Re: [PATCH v3 4/6] [SCSI] Generate uevents for certain Unit Attention codes

James Bottomley <jbottomley@xxxxxxxxxxxxx> · Mon, 24 Jun 2013 14:58:40 +0000

On Mon, 2013-06-24 at 10:11 -0400, Ewan Milne wrote:
> On Wed, 2013-06-19 at 18:48 +0000, James Bottomley wrote:
> > On Wed, 2013-06-19 at 13:42 -0400, Ewan D. Milne wrote:
> > > From: "Ewan D. Milne" <emilne@xxxxxxxxxx>
> > > 
> > > Generate a uevent on the scsi_target object when the following
> > > Unit Attention ASC/ASCQ code is received:
> > > 
> > >     3F/0E  REPORTED LUNS DATA HAS CHANGED
> > > 
> > > Generate a uevent on the scsi_device object when the following
> > > Unit Attention ASC/ASCQ codes are received:
> > > 
> > >     2A/01  MODE PARAMETERS CHANGED
> > >     2A/09  CAPACITY DATA HAS CHANGED
> > >     38/07  THIN PROVISIONING SOFT THRESHOLD REACHED
> > > 
> > > All uevent generation is aggregated and rate-limited so that any
> > > individual event is delivered no more than once every 2 seconds.
> > 
> > Why?  What causes you to think these events would be repeated on a
> > massive scale.  Mode and Capacity changes are signalled only once per
> > actual change, which doesn't occur very often.  SBC-3 says that the TP
> > thresholds are only signalled once but may be signalled again after a
> > reset.  In general, T10 treats UA as exceptional conditions ... there's
> > no reason to think they keep repeating.
> 
> Well, the concern I had is that since a UA can theoretically be reported
> on every command, a malfunctioning device could quickly overload udevd.

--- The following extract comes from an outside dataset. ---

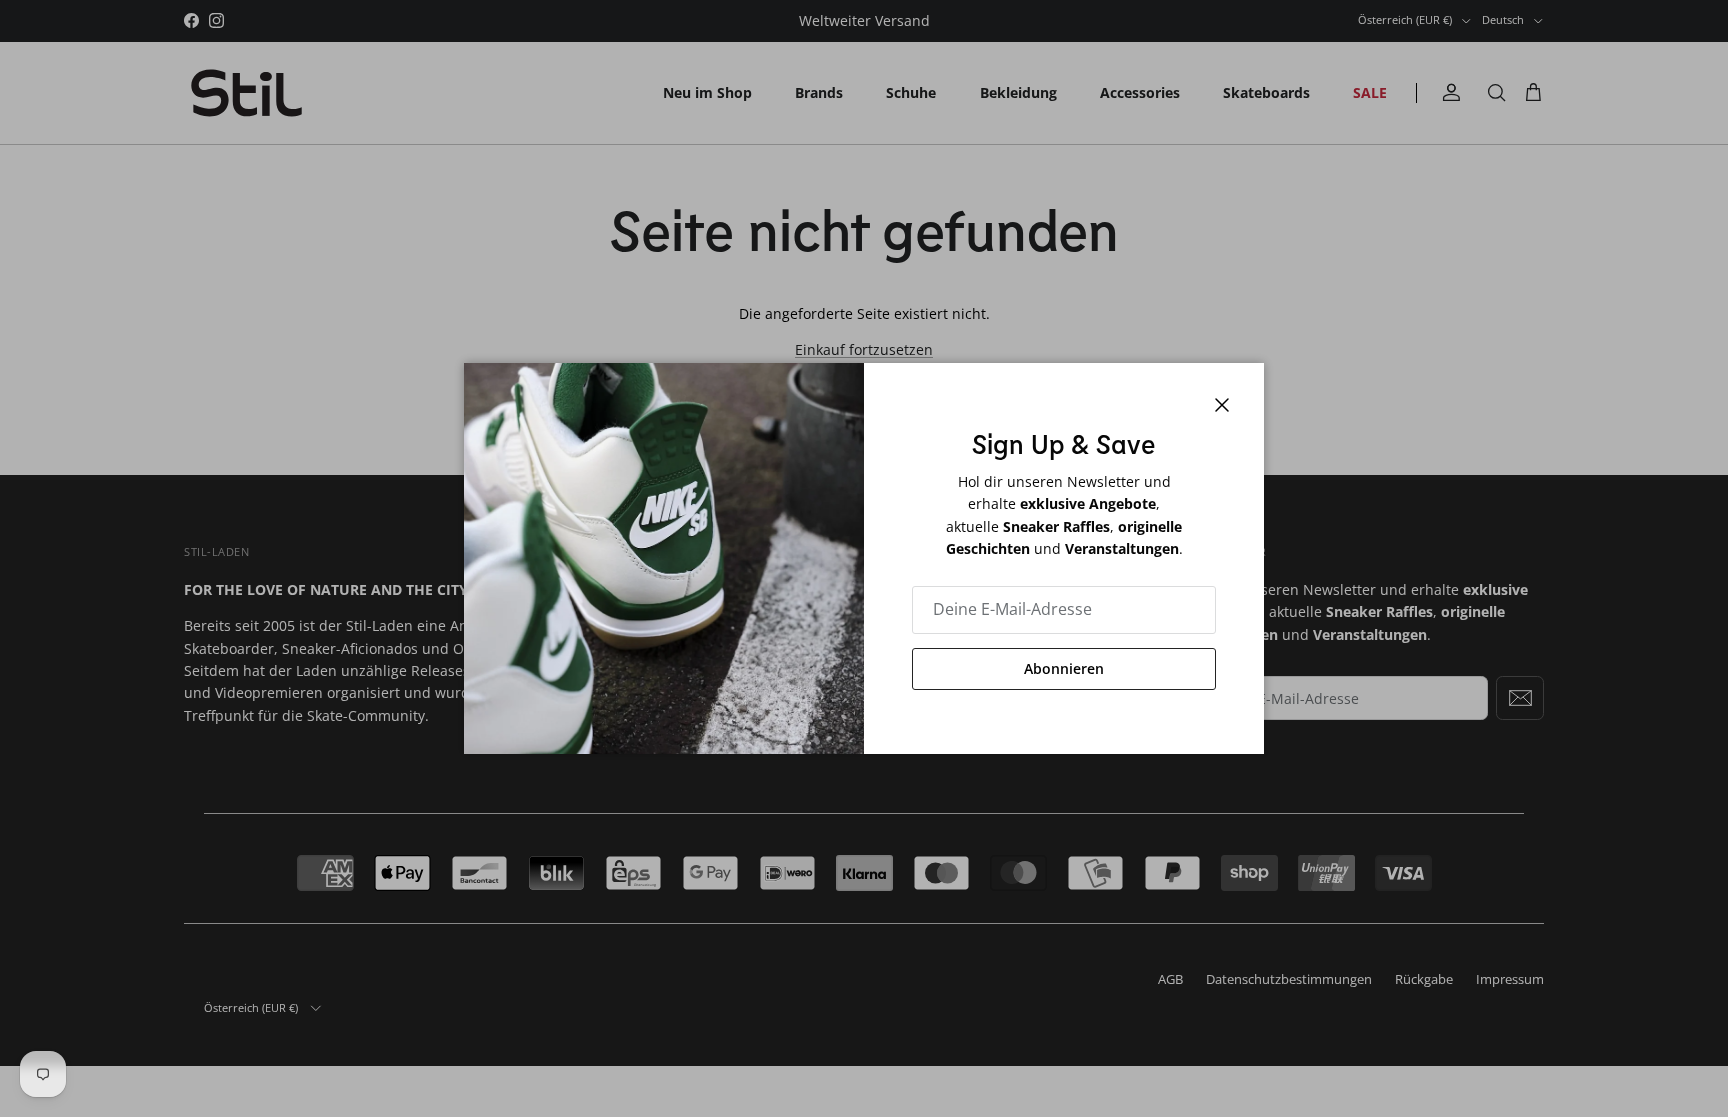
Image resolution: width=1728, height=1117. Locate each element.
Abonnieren (1064, 668)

We had devices in the 1990s that did this ... I haven't seen any for
years.  I take it the qualifier "theoretical" means you haven't actually
seen this behaviour from a current device in the field?

> I have seen cases where udevd gets significantly behind when processing
> a flood of events, and didn't want to make that worse.  Kay had concerns
> about that when Hannes was working on this a while back, I believe.
> I also didn't want other events to get lost if UA events filled up the
> NL queue to udevd in userspace.

The events you're reporting are infrequent in normal operation.  If the
device goes rogue and floods them, udev issues are likely to be the
least of our concerns.

The fact that we may generate a flood because we have a massive number
of LUNs which each report the infrequent event is a concern, but it
should be fixed without rate limiting, see below:

> The other thing that aggregation helps with is when every LUN on a
> target says REPORTED LUNS DATA HAS CHANGED.  Some storage arrays allow
> hundreds of LUNS on a target, and I think they will all report the UA
> if the LUN provisioning to the host is changed.  There is a mode that
> can be used to suppress this, and only report one UA, but I don't know
> if all storage arrays support it.  Now, granted, the UAs will only be
> reported by each LUN when they receive a command, so this could happen
> at any time in the future, but unfortunately that is the way SCSI works.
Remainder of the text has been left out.